- _SELECTED EXTRACT_:
◆ ◆ ◆
TIMX 379 - CSV for input files support and helpers #45

ghukill · 2024-11-01T14:01:16Z

Purpose and background context

This PR partially addresses TIMX-379 which is concerned with performing large / complex runs.

The goal: perform a run of ABDiff where the input files are for ALL sources in TIMDEX, going back to their most recent "full" run, and then all subsequent "daily" runs.

This full list of input files is around 1.6k (very many!) and exposes two challenges:

creating this list of input files
passing these to the CLI command run-diff as comma seperated values for -i / --input-files

This PR addresses this in two ways:

create a new CLI command timdex-sources-csv that will generate a CSV of input files based on some criteria
updates CLI command run-diff to support a CSV for the -i / --input-files argument for input files

I would highlight a couple of characteristics of these changes:

they are mostly purely additive, meaning no original logic or behavior is changed
they are not well tested

I anticipate that the "not well tested" part makes some nervous, but as purely additive changes for just initiating runs, I would propose that's okay. These changes support larger runs for testing at scale, which in turn focus and direct work on bugs and features that do warrant more rigourous testing.

How can a reviewer manually see the effects of these changes?
◆ ◆ ◆
- _INFORMATION SHOWN_:
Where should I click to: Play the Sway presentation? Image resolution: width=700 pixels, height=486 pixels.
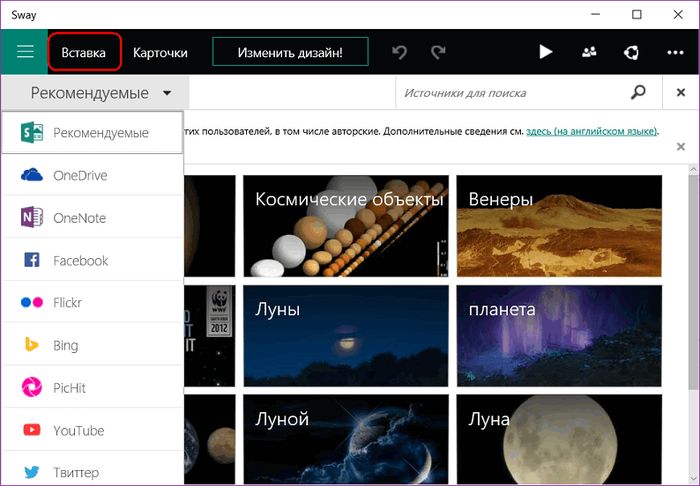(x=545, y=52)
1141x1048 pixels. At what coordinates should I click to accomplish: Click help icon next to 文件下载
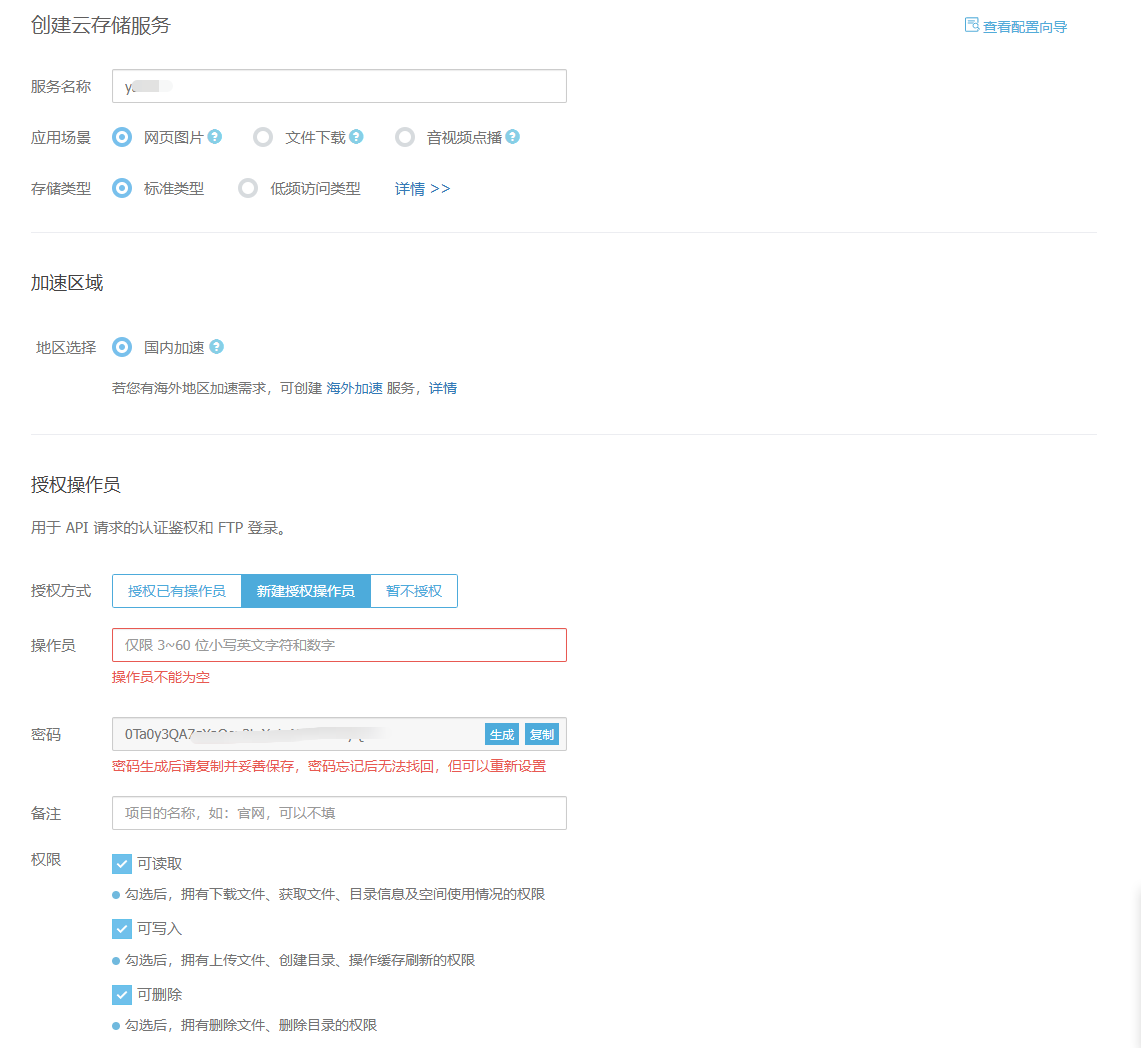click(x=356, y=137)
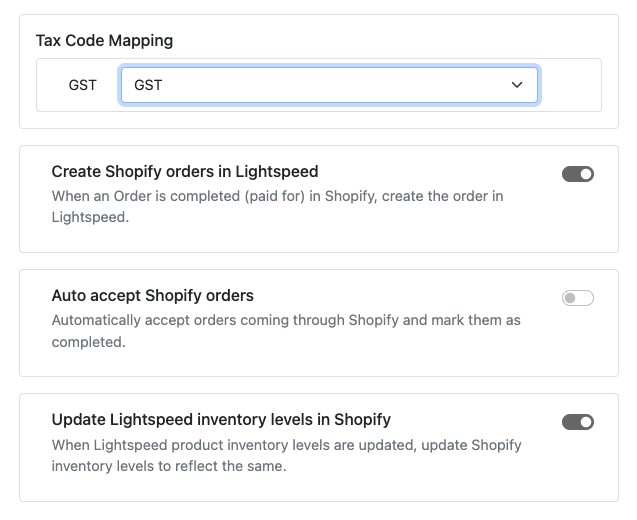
◆ ◆ ◆
- _REQUIRED ACTIONS_:
1/ In the pull request, about how many input files are in the full list?
2/ In the pull request, swap "nervous" for "uneasy" and write out the passage from "I anticipate that" to "of these changes?".
You won't need the lines for this.

- _FINAL RESULTS_:
1/ Around 1.6k.

2/
I anticipate that the "not well tested" part makes some uneasy, but as purely additive changes for just initiating runs, I would propose that's okay. These changes support larger runs for testing at scale, which in turn focus and direct work on bugs and features that do warrant more rigourous testing.

How can a reviewer manually see the effects of these changes?